Source material -
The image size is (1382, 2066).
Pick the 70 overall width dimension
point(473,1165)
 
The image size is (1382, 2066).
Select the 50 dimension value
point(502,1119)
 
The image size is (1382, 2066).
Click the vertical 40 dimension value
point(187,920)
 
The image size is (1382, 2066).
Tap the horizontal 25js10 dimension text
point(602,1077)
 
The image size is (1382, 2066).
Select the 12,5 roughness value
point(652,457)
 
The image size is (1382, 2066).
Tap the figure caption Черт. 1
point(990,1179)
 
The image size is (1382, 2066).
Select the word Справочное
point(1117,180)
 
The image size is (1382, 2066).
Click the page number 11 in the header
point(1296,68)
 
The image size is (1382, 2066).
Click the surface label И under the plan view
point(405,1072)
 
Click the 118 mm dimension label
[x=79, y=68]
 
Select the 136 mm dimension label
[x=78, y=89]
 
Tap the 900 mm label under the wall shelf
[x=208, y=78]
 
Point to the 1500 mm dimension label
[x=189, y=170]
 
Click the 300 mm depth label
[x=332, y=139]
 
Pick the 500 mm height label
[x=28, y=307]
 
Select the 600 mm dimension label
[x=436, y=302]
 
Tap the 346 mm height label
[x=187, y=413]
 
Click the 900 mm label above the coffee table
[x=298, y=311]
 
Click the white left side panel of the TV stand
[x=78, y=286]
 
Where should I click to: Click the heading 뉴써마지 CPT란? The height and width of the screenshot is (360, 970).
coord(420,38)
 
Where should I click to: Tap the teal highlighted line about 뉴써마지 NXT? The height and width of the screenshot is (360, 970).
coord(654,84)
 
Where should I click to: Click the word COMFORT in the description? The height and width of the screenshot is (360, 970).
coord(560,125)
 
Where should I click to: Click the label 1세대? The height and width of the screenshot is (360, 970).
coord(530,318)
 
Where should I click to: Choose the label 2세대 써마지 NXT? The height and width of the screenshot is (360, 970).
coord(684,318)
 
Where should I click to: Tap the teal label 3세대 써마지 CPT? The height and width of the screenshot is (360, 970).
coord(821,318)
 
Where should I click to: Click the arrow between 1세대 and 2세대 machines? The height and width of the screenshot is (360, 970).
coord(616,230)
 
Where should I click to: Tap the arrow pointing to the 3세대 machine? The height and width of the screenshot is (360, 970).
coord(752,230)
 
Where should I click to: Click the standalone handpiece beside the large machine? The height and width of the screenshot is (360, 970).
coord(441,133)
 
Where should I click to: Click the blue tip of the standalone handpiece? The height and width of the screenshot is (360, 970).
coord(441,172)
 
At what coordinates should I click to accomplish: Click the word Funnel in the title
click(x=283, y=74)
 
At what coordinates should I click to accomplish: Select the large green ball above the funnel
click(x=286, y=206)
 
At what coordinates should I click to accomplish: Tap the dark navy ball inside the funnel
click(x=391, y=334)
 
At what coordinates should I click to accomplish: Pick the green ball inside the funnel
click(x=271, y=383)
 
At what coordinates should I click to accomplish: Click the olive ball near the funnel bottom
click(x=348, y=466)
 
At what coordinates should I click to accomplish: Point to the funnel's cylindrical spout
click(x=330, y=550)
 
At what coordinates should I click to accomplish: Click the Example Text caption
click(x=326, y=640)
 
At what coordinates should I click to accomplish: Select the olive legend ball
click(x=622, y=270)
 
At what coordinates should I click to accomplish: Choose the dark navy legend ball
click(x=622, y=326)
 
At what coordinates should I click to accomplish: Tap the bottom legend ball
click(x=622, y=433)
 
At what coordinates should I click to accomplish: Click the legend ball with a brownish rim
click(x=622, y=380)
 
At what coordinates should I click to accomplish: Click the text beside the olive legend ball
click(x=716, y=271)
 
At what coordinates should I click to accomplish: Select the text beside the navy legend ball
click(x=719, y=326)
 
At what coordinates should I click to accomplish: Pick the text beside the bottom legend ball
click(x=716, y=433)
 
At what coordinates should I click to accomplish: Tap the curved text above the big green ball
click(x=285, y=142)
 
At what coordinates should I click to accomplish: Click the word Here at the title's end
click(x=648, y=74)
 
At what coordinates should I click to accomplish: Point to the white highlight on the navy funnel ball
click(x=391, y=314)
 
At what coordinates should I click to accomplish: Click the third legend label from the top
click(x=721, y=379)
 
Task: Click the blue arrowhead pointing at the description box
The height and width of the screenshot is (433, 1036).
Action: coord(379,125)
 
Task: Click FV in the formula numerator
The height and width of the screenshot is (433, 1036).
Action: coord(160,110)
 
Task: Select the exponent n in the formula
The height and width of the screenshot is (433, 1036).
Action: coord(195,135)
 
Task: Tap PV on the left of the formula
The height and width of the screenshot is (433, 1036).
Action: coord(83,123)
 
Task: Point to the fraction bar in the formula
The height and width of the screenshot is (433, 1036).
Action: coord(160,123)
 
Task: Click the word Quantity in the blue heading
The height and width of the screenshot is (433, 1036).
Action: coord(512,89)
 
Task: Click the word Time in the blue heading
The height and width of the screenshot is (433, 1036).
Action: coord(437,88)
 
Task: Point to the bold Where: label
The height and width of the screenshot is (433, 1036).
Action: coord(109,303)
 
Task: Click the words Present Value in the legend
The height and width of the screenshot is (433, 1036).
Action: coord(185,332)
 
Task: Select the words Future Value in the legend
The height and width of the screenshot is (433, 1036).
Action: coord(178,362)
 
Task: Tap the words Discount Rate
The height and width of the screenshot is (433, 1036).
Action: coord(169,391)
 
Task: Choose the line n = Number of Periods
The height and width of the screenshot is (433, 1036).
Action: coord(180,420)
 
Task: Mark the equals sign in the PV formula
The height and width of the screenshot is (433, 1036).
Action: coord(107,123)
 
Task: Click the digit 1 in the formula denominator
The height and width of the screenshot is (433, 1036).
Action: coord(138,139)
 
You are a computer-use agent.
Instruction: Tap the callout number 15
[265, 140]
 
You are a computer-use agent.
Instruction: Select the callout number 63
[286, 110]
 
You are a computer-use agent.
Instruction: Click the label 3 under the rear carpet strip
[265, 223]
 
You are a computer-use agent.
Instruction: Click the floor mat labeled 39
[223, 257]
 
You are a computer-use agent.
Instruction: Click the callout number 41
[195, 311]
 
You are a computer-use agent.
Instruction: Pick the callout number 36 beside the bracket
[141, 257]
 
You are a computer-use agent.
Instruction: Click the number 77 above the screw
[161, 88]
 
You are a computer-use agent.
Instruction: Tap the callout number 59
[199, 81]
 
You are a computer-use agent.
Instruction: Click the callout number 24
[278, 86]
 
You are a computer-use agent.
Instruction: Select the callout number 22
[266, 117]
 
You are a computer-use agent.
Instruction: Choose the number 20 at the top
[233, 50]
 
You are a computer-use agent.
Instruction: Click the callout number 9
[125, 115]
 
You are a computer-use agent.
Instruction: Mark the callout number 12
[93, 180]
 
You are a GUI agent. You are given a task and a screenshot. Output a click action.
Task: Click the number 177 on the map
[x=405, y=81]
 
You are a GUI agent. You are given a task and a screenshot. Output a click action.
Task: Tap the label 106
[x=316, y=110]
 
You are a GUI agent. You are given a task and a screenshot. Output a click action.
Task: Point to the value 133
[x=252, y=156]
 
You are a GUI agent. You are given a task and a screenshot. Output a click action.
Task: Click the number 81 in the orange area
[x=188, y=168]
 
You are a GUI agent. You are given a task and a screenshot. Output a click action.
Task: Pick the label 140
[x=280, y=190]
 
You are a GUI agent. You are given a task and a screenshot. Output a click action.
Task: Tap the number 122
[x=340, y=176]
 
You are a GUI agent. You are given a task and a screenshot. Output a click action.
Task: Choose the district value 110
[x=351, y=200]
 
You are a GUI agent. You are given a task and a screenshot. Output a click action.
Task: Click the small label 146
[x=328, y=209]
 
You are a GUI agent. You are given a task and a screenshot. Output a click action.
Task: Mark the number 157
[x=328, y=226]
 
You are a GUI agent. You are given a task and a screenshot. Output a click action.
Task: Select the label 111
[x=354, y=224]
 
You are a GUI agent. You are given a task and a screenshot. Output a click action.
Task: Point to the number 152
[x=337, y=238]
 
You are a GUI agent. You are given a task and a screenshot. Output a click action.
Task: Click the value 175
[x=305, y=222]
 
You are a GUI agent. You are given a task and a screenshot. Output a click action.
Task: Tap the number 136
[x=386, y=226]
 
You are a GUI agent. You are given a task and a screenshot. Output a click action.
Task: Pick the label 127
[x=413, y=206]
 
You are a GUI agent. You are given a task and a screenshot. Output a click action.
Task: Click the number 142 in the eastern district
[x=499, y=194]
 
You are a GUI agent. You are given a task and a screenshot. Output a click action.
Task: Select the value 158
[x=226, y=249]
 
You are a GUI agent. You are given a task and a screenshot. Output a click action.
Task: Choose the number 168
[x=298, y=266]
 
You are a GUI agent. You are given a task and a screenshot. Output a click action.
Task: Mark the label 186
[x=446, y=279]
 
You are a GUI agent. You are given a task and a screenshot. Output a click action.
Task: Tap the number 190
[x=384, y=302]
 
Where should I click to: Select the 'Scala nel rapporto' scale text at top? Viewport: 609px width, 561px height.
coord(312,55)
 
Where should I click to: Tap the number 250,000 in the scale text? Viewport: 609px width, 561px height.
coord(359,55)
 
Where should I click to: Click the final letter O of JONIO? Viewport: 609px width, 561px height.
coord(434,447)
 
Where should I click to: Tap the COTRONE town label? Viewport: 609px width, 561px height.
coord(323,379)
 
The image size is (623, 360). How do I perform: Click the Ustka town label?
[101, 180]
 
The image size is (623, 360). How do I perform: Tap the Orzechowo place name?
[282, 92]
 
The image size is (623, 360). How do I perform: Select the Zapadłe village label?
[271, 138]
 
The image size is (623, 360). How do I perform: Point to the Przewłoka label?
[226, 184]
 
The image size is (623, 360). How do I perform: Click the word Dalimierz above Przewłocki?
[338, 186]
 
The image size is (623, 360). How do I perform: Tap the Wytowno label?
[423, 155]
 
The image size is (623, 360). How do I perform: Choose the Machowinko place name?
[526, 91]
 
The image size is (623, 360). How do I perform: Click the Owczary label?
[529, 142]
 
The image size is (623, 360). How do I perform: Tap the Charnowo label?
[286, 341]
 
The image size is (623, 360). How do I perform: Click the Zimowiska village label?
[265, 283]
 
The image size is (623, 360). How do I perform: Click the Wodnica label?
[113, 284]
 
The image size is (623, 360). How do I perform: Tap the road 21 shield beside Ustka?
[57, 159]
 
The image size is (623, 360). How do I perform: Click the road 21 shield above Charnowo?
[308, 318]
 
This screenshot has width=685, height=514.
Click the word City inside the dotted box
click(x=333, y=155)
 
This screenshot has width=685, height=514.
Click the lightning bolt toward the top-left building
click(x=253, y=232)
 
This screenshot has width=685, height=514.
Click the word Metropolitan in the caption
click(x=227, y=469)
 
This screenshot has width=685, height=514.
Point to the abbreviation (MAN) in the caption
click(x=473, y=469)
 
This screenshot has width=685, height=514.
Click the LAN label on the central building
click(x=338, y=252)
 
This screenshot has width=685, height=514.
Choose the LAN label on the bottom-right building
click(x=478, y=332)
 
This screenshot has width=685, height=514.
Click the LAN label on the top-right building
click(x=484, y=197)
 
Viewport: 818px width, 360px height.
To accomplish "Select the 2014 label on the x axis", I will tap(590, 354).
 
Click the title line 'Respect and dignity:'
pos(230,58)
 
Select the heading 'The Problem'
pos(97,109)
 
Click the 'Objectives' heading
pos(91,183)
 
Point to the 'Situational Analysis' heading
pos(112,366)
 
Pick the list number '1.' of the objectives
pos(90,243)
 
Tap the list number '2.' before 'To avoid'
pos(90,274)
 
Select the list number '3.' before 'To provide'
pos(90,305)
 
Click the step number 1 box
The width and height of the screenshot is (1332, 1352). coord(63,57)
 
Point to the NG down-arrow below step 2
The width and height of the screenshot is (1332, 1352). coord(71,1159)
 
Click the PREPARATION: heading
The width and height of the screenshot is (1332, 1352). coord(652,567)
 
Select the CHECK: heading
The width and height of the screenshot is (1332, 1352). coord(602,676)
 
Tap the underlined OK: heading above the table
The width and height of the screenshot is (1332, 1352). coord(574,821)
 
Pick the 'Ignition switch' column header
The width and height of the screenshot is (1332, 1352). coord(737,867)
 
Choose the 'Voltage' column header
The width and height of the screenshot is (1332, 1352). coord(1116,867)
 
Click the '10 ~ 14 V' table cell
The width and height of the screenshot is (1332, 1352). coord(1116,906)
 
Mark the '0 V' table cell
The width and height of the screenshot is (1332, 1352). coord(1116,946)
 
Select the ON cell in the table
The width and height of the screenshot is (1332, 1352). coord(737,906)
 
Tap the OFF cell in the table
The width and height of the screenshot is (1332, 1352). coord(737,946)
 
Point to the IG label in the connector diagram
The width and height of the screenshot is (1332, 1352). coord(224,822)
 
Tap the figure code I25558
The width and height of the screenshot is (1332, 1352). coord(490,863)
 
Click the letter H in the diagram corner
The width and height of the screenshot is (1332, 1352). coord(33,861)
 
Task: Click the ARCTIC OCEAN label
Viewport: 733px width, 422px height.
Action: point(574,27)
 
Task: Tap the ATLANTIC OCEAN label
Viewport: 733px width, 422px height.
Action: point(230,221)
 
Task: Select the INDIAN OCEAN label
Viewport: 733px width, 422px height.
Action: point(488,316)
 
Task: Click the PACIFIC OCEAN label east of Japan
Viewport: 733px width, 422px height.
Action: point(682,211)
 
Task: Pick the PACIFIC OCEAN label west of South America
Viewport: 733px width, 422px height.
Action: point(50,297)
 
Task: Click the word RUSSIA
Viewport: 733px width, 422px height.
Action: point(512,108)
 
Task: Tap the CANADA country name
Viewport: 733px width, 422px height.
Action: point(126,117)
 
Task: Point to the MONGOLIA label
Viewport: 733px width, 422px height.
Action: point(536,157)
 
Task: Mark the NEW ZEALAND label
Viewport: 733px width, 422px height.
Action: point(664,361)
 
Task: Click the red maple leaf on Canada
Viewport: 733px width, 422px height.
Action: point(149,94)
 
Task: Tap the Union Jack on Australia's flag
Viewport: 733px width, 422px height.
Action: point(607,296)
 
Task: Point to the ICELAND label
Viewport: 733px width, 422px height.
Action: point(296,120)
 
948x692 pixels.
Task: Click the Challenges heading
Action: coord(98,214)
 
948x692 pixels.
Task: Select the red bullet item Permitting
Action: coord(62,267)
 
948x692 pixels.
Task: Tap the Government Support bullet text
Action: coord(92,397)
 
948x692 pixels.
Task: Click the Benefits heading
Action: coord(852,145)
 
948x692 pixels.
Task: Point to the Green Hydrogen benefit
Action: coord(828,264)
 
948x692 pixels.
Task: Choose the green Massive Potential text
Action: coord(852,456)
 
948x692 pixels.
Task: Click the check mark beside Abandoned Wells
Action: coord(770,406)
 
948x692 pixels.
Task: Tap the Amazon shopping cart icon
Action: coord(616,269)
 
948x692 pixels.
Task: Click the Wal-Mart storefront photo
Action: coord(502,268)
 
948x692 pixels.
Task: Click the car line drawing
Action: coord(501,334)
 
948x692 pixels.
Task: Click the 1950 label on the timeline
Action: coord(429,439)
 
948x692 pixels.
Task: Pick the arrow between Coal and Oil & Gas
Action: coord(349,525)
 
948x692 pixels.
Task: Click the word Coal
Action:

Exercise task -
Please rewrite the records between the lines holding "Viewport: 818px width, 360px height." and "(1332, 1352). coord(71,1159)", inclusive, changing "heading" to "header" and leaving everything else unchanged. Give only those lines.

Solution to the problem -
Viewport: 818px width, 360px height.
To accomplish "Select the 2014 label on the x axis", I will tap(590, 354).
 
Click the title line 'Respect and dignity:'
pos(230,58)
 
Select the header 'The Problem'
pos(97,109)
 
Click the 'Objectives' header
pos(91,183)
 
Point to the 'Situational Analysis' header
pos(112,366)
 
Pick the list number '1.' of the objectives
pos(90,243)
 
Tap the list number '2.' before 'To avoid'
pos(90,274)
 
Select the list number '3.' before 'To provide'
pos(90,305)
 
Click the step number 1 box
The width and height of the screenshot is (1332, 1352). coord(63,57)
 
Point to the NG down-arrow below step 2
The width and height of the screenshot is (1332, 1352). coord(71,1159)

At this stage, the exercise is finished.